Saved entries:
━━━━━━━━━━━━━━━━━━━━

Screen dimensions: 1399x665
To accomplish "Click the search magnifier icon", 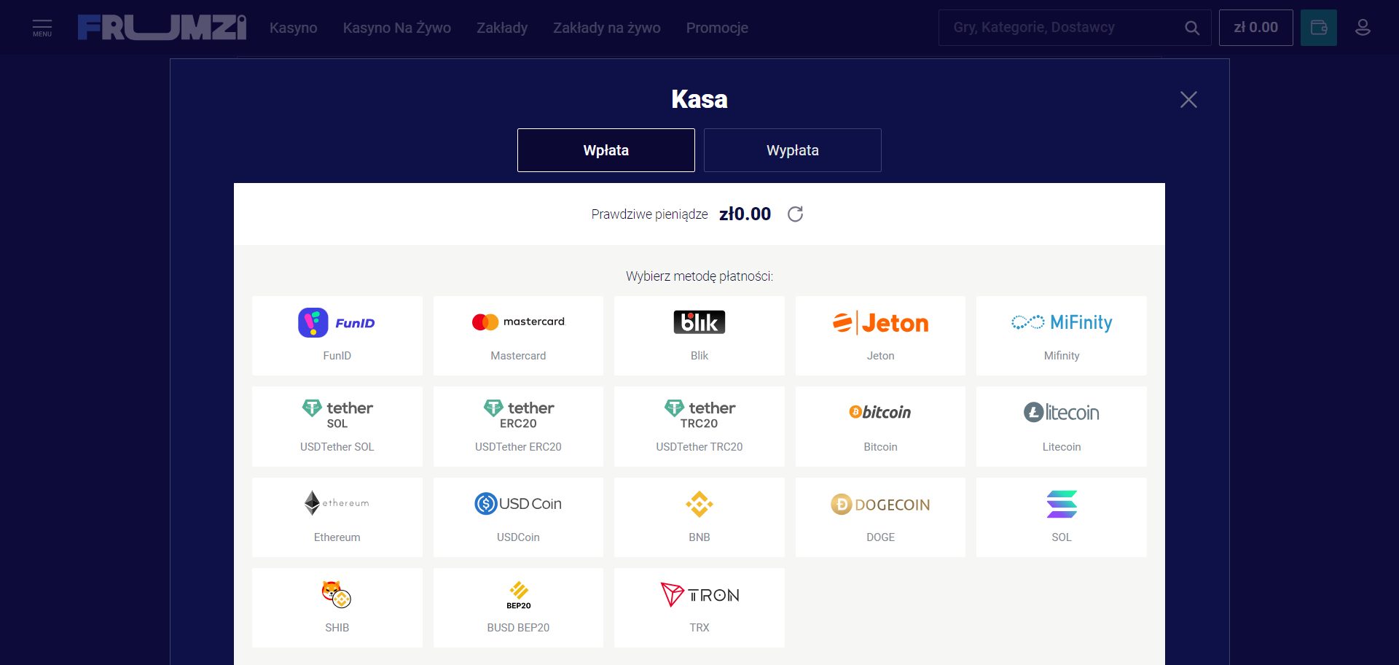I will click(1191, 28).
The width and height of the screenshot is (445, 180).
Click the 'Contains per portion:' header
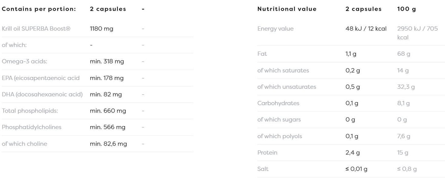click(39, 9)
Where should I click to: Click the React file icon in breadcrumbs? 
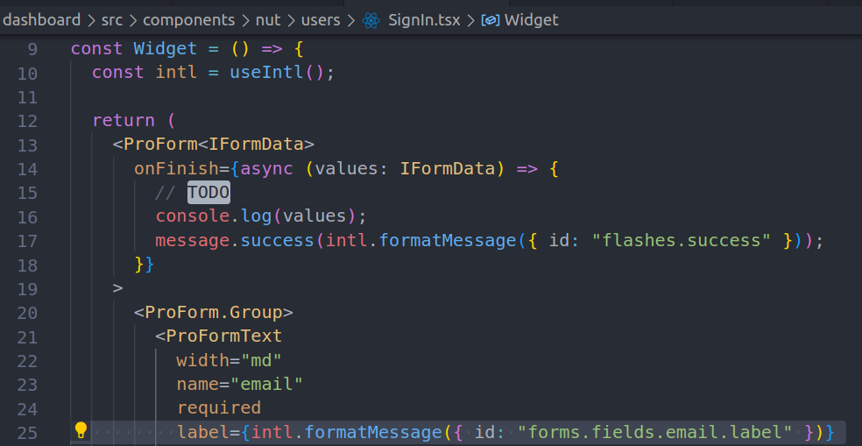point(371,19)
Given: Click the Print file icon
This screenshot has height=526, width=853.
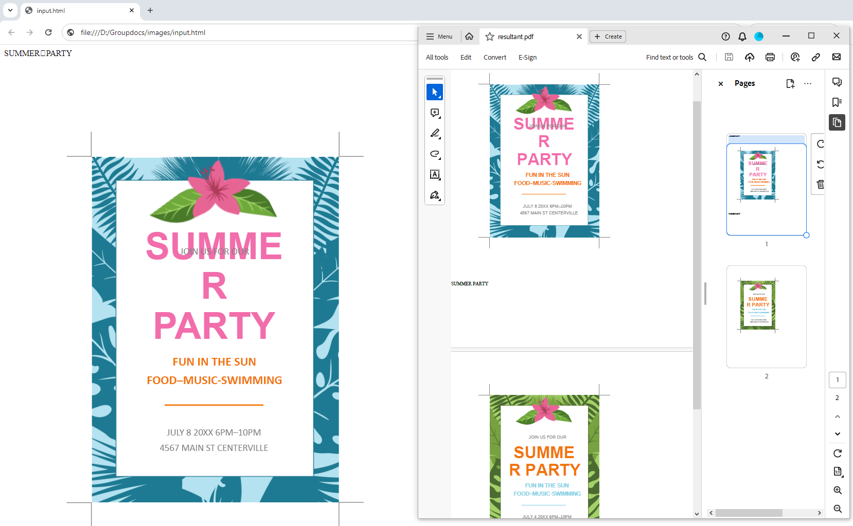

━━━━━━━━━━━━━━━━━━━━

**Exercise objective**
Locate the line containing "The width and" in the records above, then output it and every line after it through the last, excluding pictures.

**Task response**
The width and height of the screenshot is (445, 180).
Click the 'Contains per portion:' header
click(39, 9)
Where should I click to: Click the React file icon in breadcrumbs? 
point(371,19)
Given: Click the Print file icon
This screenshot has height=526, width=853.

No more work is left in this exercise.